For some minutes I stood there filled with unspeakable horror, utterly overcome by the revolting act I had just committed. I got up to go. I was very pale. Rose went with me and said, smiling:
‘I don’t mind at all what’s just happened. He was getting too fond of that ferret, and I don’t like him getting fond of things. Indeed, he thinks a great deal too much about his flowers already.’
After a short silence she added: ‘But you know, he’ll never forgive you for this. He’s not the kind of man who likes to be challenged. An old soldier like him!’
Then, a few steps further on: ‘You want to look out, my girl … they’re already beginning to talk about you. It seems that somebody saw you the other day in the garden with Monsieur Lanlaire. It’s very unwise of you, I assure you. He’ll be sure to get you in the family way, if it hasn’t happened already. So take care. With that man, remember … one go, and hoopla, you’ve got a baby.’
Then, as she was shutting the gate behind me, she said: ‘Oh well, so long! I suppose I had better go and make that stew for him …’
All the rest of that day I kept seeing the body of that poor little ferret lying in the dust on the path.
That evening at dinner, as I was serving the dessert, Madame said to me very severely:
‘If you’re fond of plums, you’ve only got to ask me and I’ll see whether you can have some. But I won’t have you helping yourself.’
I replied: ‘I am not a thief, Madame, and I do not like plums.’
Madame insisted: ‘I tell you, you’ve been taking them.’
I said: ‘If you really believe I’m a thief, you have only to give me notice.’
She snatched the plate of plums out of my hands.
‘The master had five this morning, and last night there were thirty-two. There are only twenty-five left, and that means you must have taken two of them. Just see that this doesn’t happen again!’

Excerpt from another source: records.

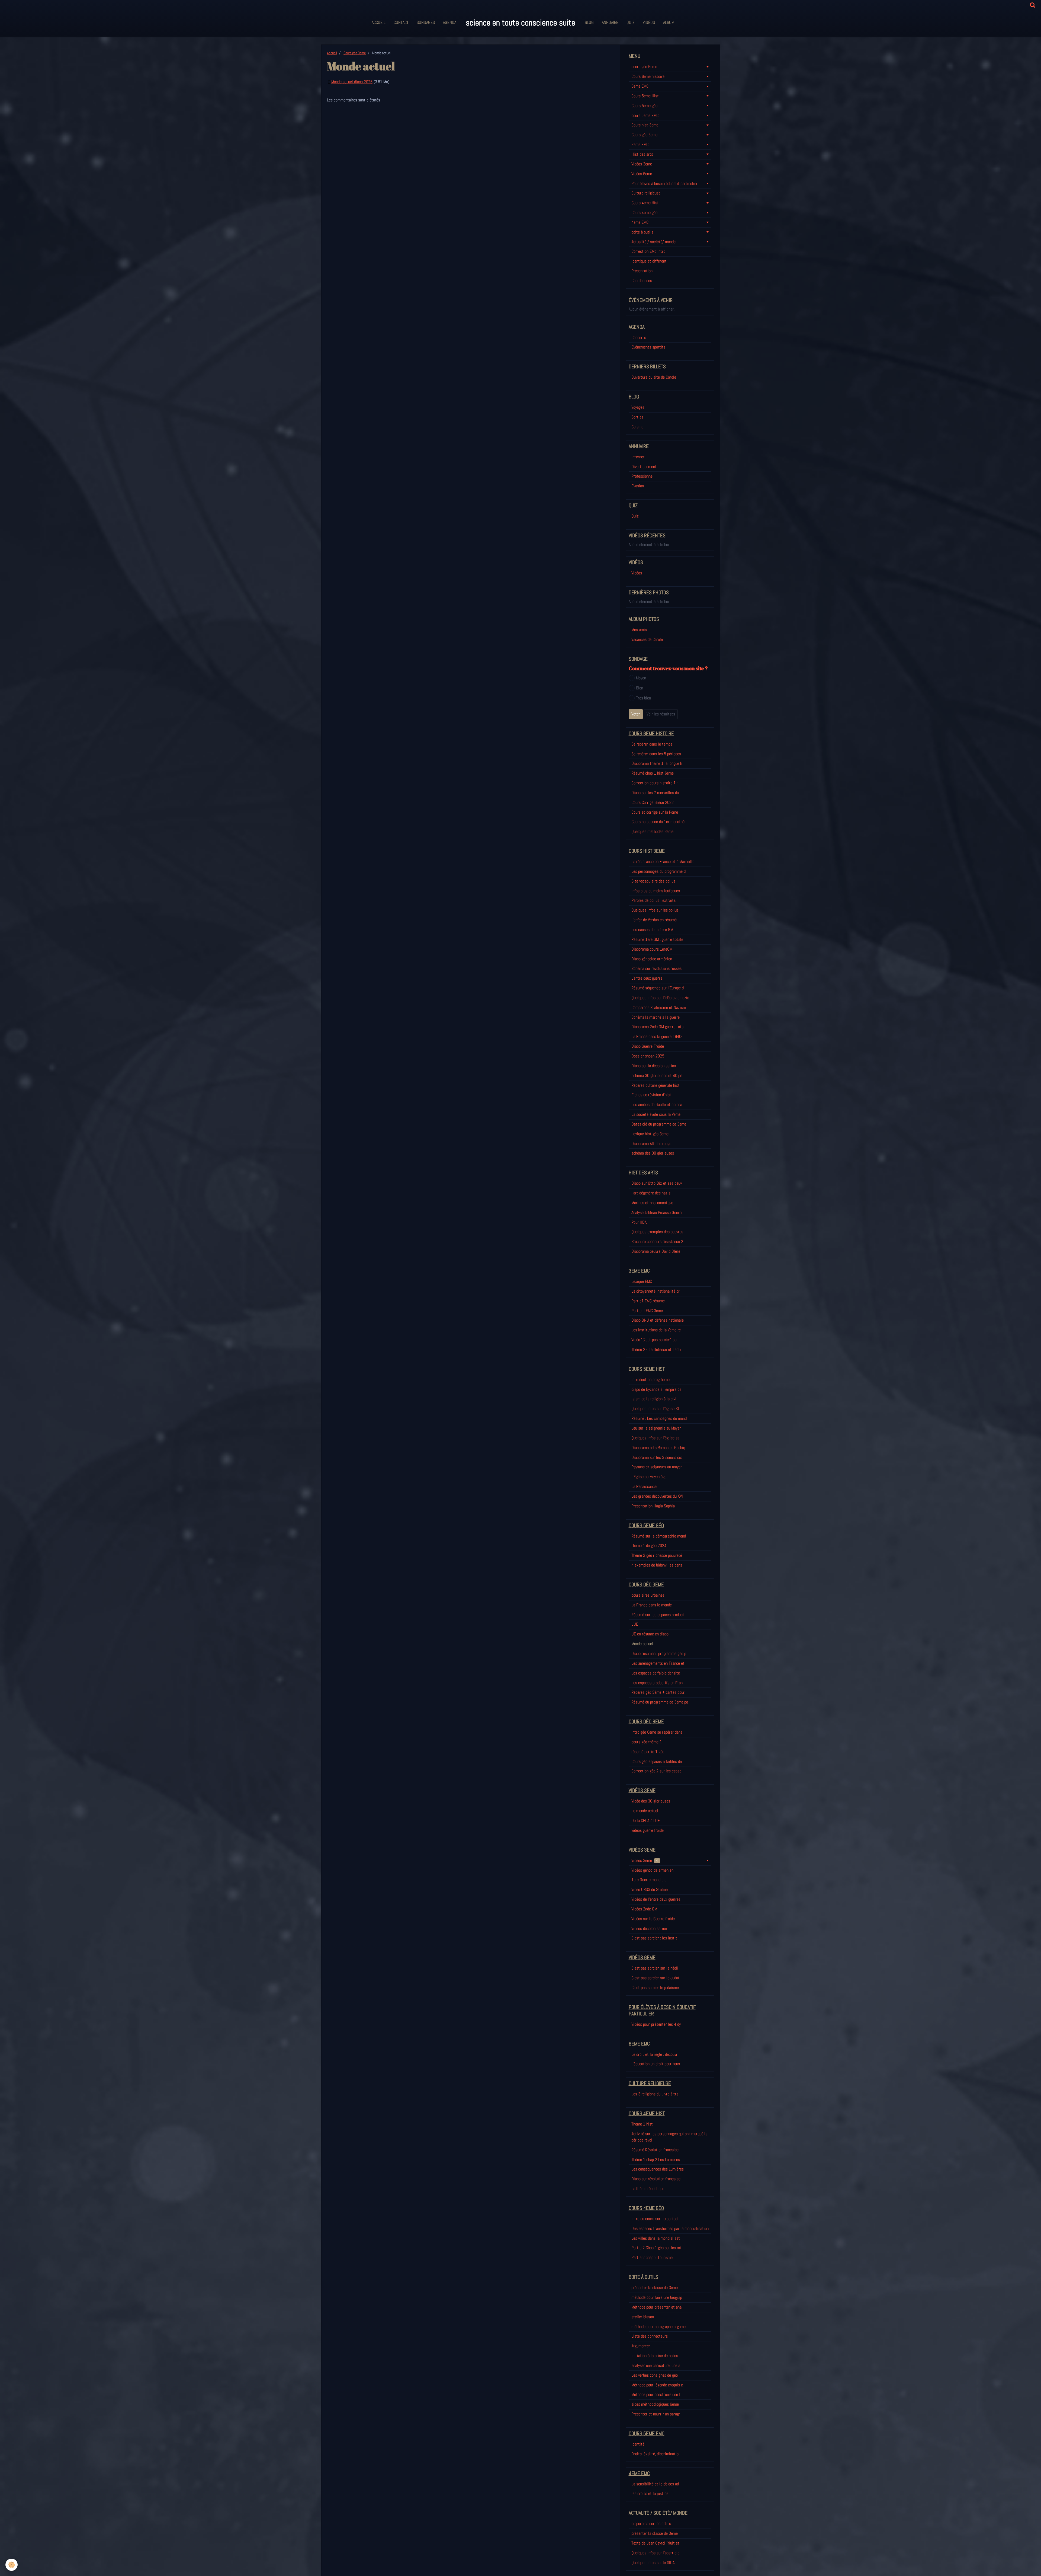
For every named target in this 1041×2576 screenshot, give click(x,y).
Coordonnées (641, 280)
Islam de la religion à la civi (653, 1399)
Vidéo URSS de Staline (649, 1889)
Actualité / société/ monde (653, 242)
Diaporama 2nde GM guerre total (658, 1027)
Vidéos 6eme (641, 174)
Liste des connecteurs (649, 2336)
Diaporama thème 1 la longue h (656, 763)
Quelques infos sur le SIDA (652, 2562)
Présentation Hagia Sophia (653, 1506)
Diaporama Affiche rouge (651, 1143)
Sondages (426, 22)
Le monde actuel (644, 1811)
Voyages (637, 407)
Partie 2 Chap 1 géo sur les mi (656, 2248)
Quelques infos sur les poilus (655, 910)
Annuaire (610, 22)
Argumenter (640, 2346)
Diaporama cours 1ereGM (651, 949)
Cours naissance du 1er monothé (658, 821)
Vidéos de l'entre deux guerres (655, 1899)
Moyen (641, 678)
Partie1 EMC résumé (648, 1301)
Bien (639, 688)
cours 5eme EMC (644, 115)
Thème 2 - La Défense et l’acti (656, 1349)
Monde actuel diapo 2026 (351, 82)
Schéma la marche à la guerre (655, 1017)
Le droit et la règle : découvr (654, 2054)
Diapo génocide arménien (651, 959)
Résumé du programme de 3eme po (659, 1702)
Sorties (637, 417)
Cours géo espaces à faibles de (656, 1761)
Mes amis (639, 629)
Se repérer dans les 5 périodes (656, 754)
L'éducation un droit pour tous (655, 2064)
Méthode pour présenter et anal (657, 2307)
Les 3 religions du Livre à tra (654, 2094)
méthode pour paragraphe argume (658, 2326)
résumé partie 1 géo (647, 1751)
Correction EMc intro (648, 251)
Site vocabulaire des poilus (653, 881)
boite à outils (642, 232)
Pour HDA (639, 1222)
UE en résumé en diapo (650, 1634)
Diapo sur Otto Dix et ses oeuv (656, 1183)
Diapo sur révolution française (655, 2179)
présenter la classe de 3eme (654, 2287)
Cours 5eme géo (644, 105)
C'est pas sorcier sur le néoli (654, 1968)
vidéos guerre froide (647, 1830)
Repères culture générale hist (655, 1085)
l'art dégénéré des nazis (650, 1193)
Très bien (643, 698)
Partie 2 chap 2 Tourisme (652, 2257)
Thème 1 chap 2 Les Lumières (655, 2159)
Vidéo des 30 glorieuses (650, 1801)
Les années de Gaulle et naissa (656, 1104)
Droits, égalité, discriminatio (655, 2454)
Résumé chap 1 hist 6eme (652, 773)
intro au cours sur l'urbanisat (655, 2219)
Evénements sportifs (648, 347)
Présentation (642, 271)
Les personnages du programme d (658, 871)
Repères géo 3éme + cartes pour (658, 1692)
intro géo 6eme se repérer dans (656, 1732)
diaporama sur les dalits (651, 2523)
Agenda (449, 22)
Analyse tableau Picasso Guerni (656, 1212)
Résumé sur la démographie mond (658, 1536)
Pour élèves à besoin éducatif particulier (664, 183)
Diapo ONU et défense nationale (657, 1320)
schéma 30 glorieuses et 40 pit (657, 1075)
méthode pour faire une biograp (656, 2297)
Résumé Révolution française (655, 2150)
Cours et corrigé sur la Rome (654, 812)
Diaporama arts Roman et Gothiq (658, 1447)
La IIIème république (647, 2188)
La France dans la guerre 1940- (657, 1036)
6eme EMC (639, 86)
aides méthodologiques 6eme (655, 2404)
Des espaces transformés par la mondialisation (670, 2228)
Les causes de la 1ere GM (652, 929)
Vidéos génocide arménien (652, 1870)
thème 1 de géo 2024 (648, 1545)
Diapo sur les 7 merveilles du (655, 792)
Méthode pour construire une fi (656, 2394)
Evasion (637, 486)
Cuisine (637, 427)
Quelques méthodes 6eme (652, 831)
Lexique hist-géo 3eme (650, 1134)
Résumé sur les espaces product (657, 1615)
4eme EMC (639, 222)
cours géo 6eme (644, 66)
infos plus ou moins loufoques (655, 891)
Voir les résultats (661, 714)
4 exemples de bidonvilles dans (656, 1565)
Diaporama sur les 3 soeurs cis (656, 1457)
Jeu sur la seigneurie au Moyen (656, 1428)
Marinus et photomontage (652, 1203)
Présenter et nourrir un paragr (655, 2414)
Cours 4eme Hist (645, 203)
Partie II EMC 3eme (647, 1310)
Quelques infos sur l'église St (655, 1408)
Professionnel (642, 476)
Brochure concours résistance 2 (657, 1241)
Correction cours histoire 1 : (654, 783)
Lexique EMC (641, 1281)
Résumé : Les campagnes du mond (659, 1418)
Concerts (638, 337)
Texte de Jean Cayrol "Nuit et (655, 2543)
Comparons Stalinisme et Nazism (658, 1007)
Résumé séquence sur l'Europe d (657, 988)
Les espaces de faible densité (655, 1673)
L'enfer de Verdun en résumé (654, 920)
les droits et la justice (649, 2493)
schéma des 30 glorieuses (652, 1153)
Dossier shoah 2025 (647, 1056)
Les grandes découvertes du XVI (657, 1496)
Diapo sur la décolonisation (653, 1066)
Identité (637, 2444)
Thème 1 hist (642, 2124)
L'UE (634, 1624)
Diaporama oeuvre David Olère (655, 1251)
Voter (635, 714)
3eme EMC (639, 144)
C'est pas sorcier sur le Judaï (655, 1978)
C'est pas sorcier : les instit (654, 1938)
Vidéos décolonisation (649, 1928)
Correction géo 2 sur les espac (656, 1771)
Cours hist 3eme (644, 125)
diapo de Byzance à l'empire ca (656, 1389)
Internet (638, 457)
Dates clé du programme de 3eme (658, 1124)
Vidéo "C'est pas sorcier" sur (654, 1340)
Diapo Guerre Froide (647, 1046)
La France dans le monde (651, 1605)
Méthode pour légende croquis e (657, 2385)
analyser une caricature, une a (655, 2365)
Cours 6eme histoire (647, 76)
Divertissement (644, 466)
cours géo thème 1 (646, 1742)
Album (668, 22)
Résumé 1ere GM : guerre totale (657, 939)
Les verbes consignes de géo (654, 2375)
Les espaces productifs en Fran (657, 1683)
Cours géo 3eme (354, 52)
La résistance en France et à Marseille (662, 861)
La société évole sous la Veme (655, 1114)
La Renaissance (644, 1486)
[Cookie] (11, 2565)
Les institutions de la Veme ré (656, 1330)
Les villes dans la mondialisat (655, 2238)
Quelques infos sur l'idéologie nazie (660, 998)
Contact (401, 22)
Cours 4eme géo (644, 212)
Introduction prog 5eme (650, 1379)
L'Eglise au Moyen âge (648, 1476)
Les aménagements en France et (658, 1663)
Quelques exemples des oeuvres (657, 1232)
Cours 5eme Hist (645, 96)
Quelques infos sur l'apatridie (655, 2553)
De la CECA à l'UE (645, 1820)
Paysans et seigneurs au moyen (656, 1467)
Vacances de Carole (647, 639)
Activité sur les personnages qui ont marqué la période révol (669, 2137)
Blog (589, 22)
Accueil (378, 22)
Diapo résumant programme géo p (658, 1653)
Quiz (630, 22)
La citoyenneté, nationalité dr (655, 1291)
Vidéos (649, 22)
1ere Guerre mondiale (648, 1880)
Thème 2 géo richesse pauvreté (656, 1555)
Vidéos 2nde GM (644, 1909)
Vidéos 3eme (641, 164)
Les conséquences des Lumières (657, 2169)
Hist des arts (642, 154)
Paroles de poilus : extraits (653, 900)
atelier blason (642, 2317)
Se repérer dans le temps (651, 744)
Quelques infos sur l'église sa (655, 1438)
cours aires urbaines (647, 1595)
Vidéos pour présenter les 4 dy (656, 2024)
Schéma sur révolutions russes (656, 968)
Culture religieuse (645, 193)
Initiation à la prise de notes (654, 2355)
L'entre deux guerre (646, 978)
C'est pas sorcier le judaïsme (655, 1987)
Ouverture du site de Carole (653, 377)
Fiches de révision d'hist (651, 1095)
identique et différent (649, 261)
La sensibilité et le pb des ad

It was true, I had eaten two. She must actually have counted them. No, really … in all my life …
My mother is dead. I heard this morning in a letter from home. Though all I ever got from her was blows the news upset me, and I cried and cried … Seeing me in tears the mistress said: ‘Come, come, what’s all this about?’
And when I told her my mother had died, she went on, in her usual tone of voice:
‘I’m sorry to hear it … but I’m afraid there’s nothing I can do about it. Still, you mustn’t let it interfere with your work …’
That was all … yes, really! She’s not exactly overflowing with kindness …
What upsets me most of all is that I cannot help feeling there is some connection between my mother’s death and the killing of the little ferret … that it is some kind of punishment from heaven. I keep thinking that if I hadn’t made the captain kill poor Kléber, perhaps my mother would still be alive. In vain I tell myself that my mother must have been dead before the business with the ferret… It’s no use, and the idea has haunted me all day.